If you were watching last night’s FSO broadcast in the bottom of the 2nd inning, you saw this graphic regarding Matt Harvey’s ERA:

Thom Brennaman said: “The simple truth is he (Harvey) has gotten healthier as we have moved forward and the numbers are starting to show it.”

Let’s take a closer look at the chart and what it attempts to prove. The first bar on the left (blue) shows Harvey’s time with the Mets. The subsequent columns are the month-by-month values of Harvey’s ERA. Each month represents three (Sept) to five (June, July, August) starts. Harvey’s red-column May numbers include four starts for the Reds.

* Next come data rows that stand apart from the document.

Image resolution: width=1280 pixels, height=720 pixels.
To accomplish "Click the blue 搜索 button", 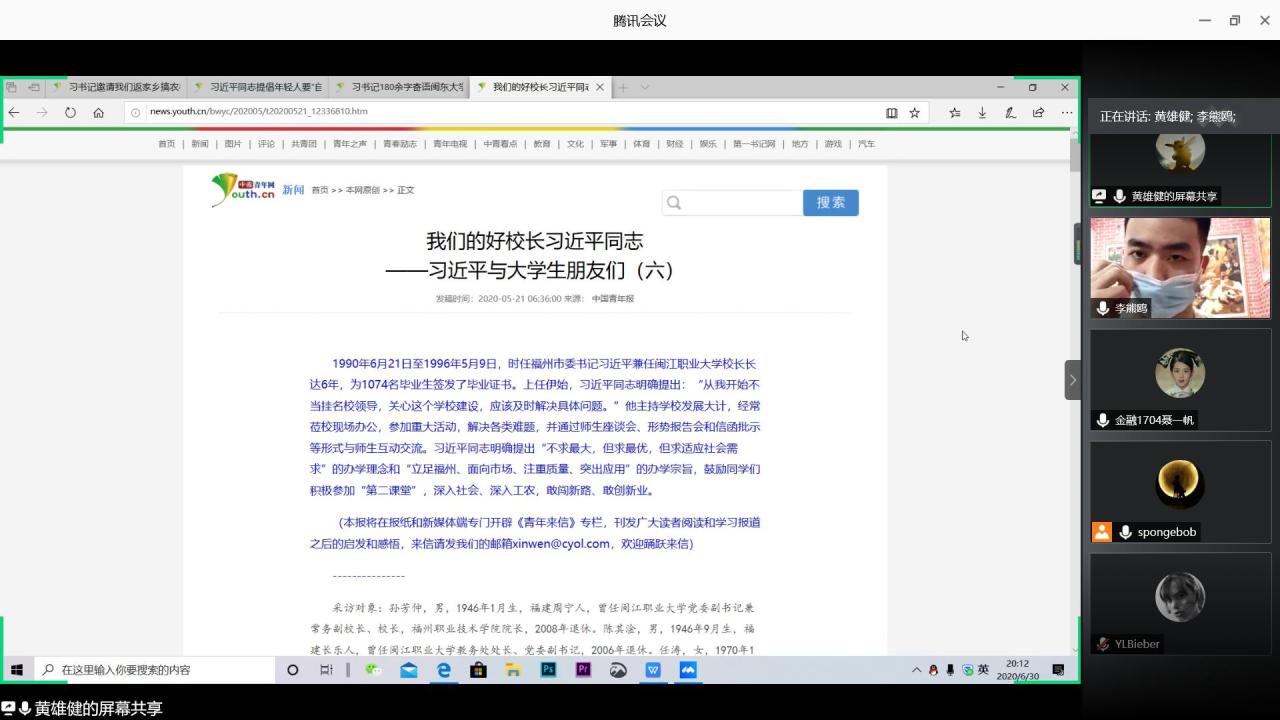I will (830, 202).
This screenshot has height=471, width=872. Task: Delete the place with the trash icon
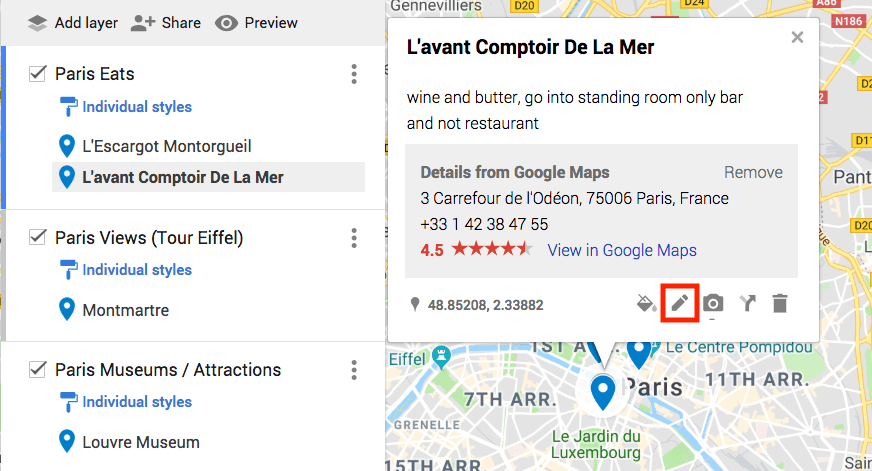[x=780, y=303]
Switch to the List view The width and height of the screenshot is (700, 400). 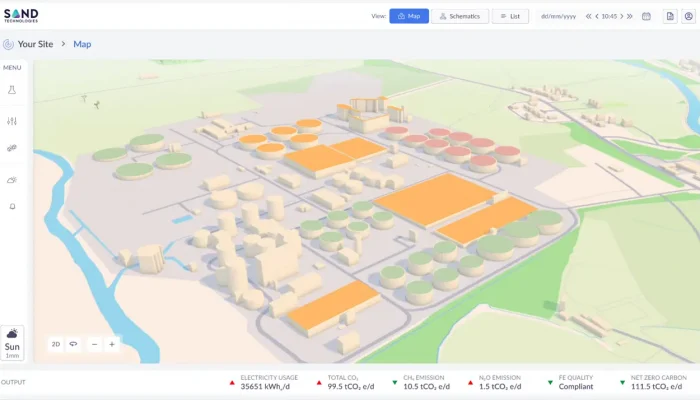tap(511, 16)
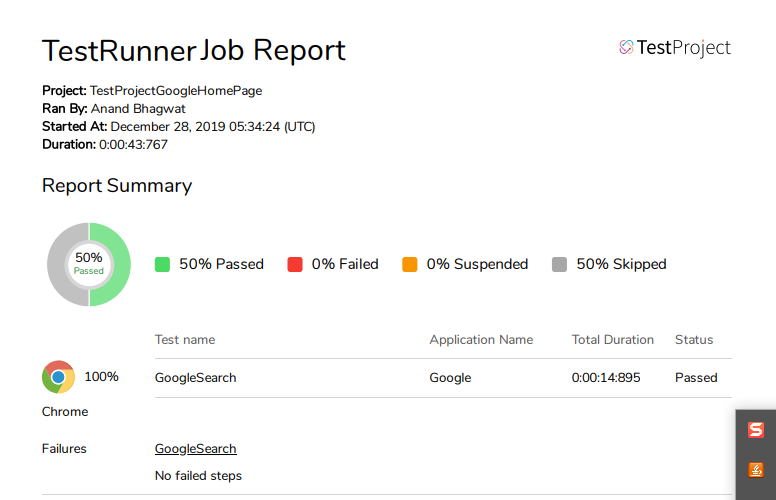776x500 pixels.
Task: Click the Test name column header
Action: click(185, 340)
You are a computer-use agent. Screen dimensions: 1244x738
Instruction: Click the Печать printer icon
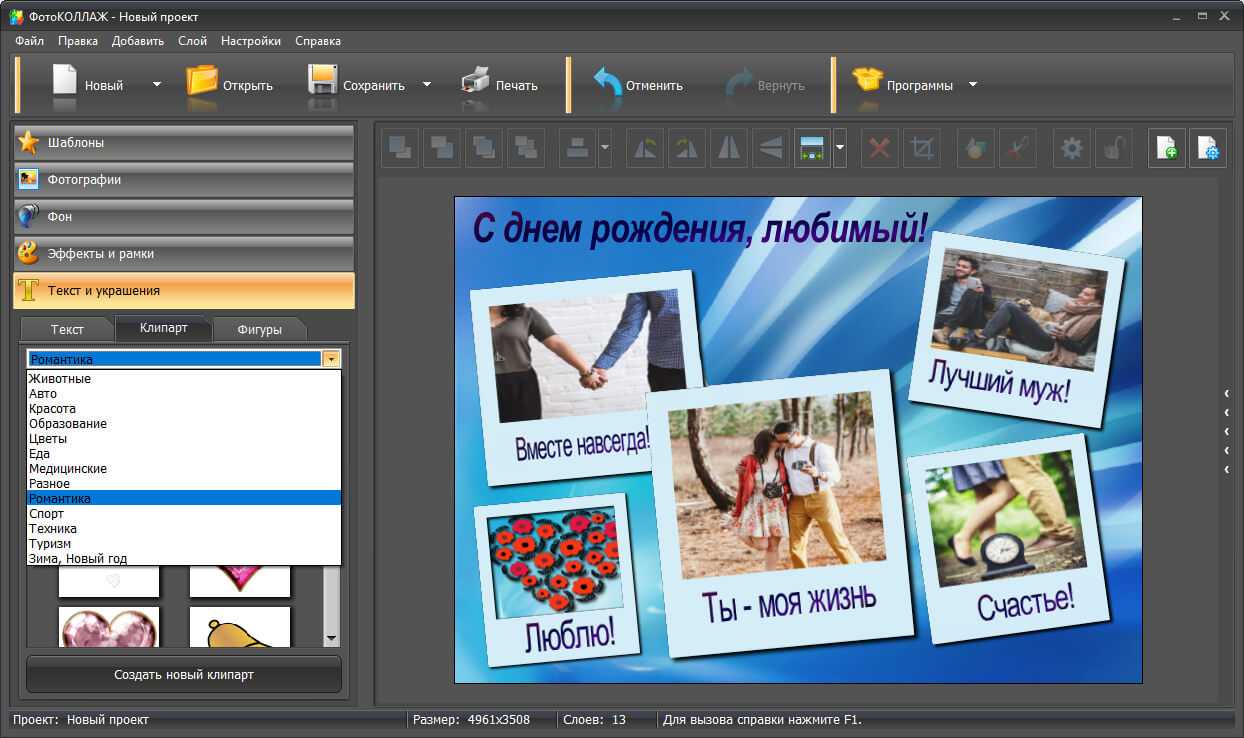[x=475, y=82]
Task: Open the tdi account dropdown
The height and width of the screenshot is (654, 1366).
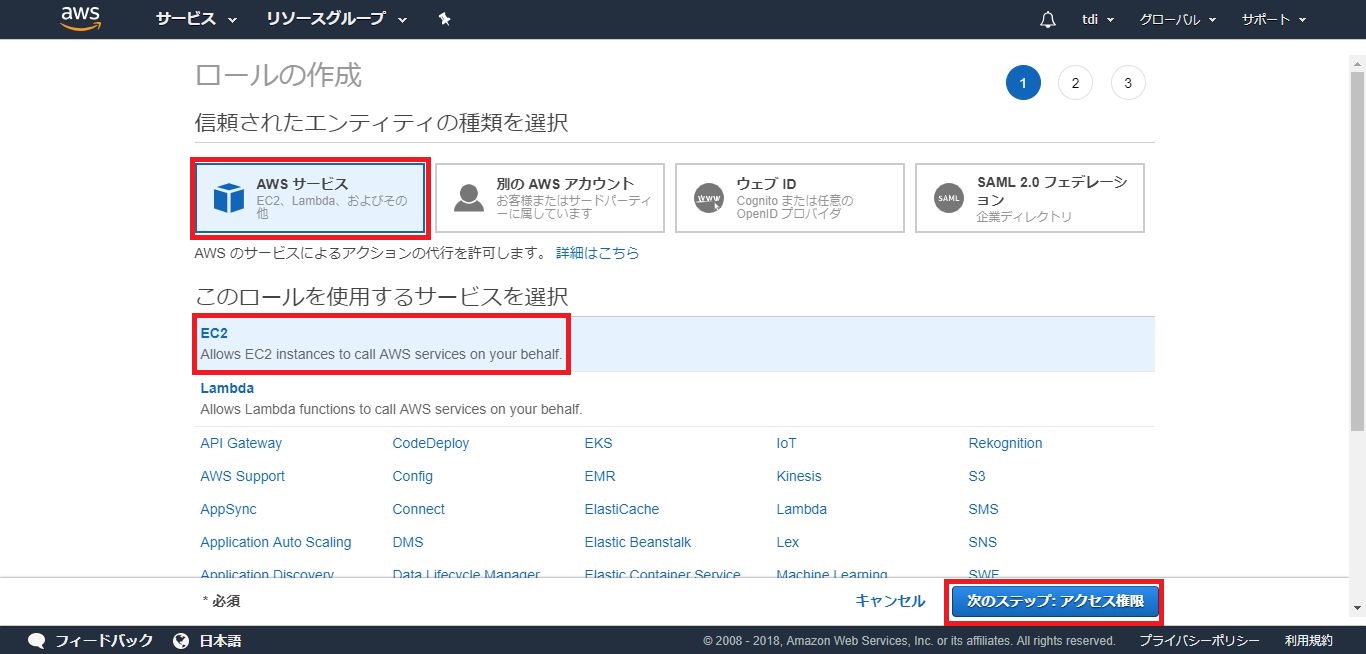Action: tap(1096, 20)
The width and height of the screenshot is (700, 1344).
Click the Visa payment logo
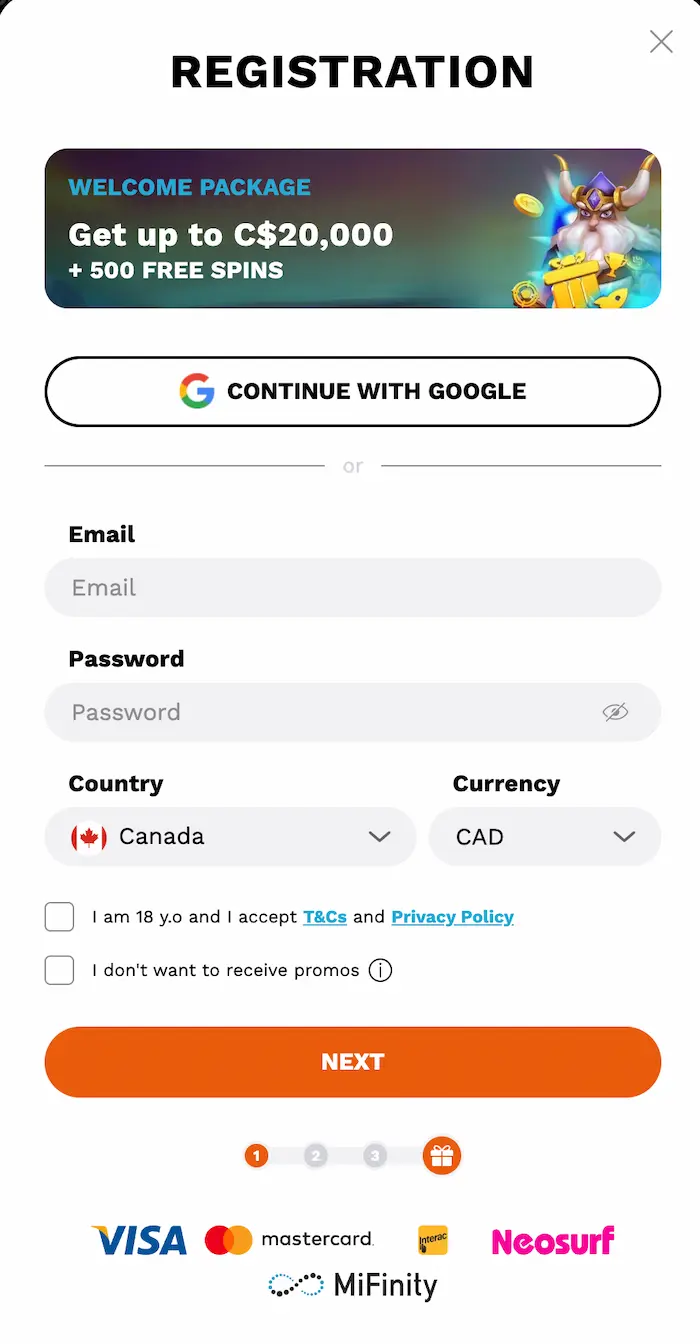coord(139,1241)

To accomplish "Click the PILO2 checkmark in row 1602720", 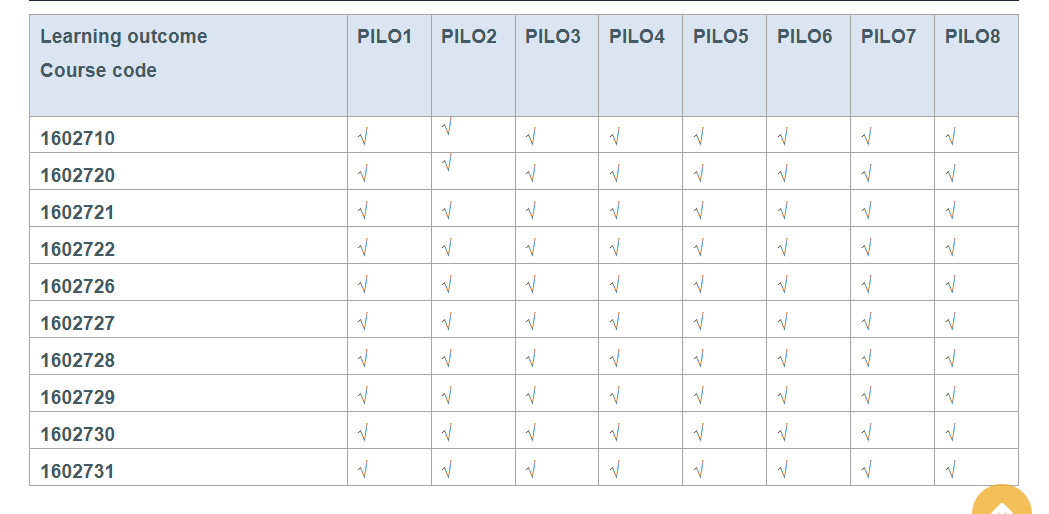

Sure, that May column is lower than June, July and August, so it doesn’t fit the narrative. But the broadcasters explained it away as being not representative because Harvey only pitched a couple innings in a few of those games. In fact, Harvey threw four innings in his first two May starts for the Reds. The reason his ERA is low for May, though, is because of a 6-inning start where he gave up one earned run. So, yeah. But we have narratives to keep stitched together, so let’s ignore that little issue, as the FSO guys asked. Here’s the same chart in a format we can repeat.

Also in service to the broader narrative, you have to look past the fact that July’s ERA was only .03 runs better than June’s. That’s less than the effect of one-third of an inning, and trivial. But again, we’ve got narratives at stake here.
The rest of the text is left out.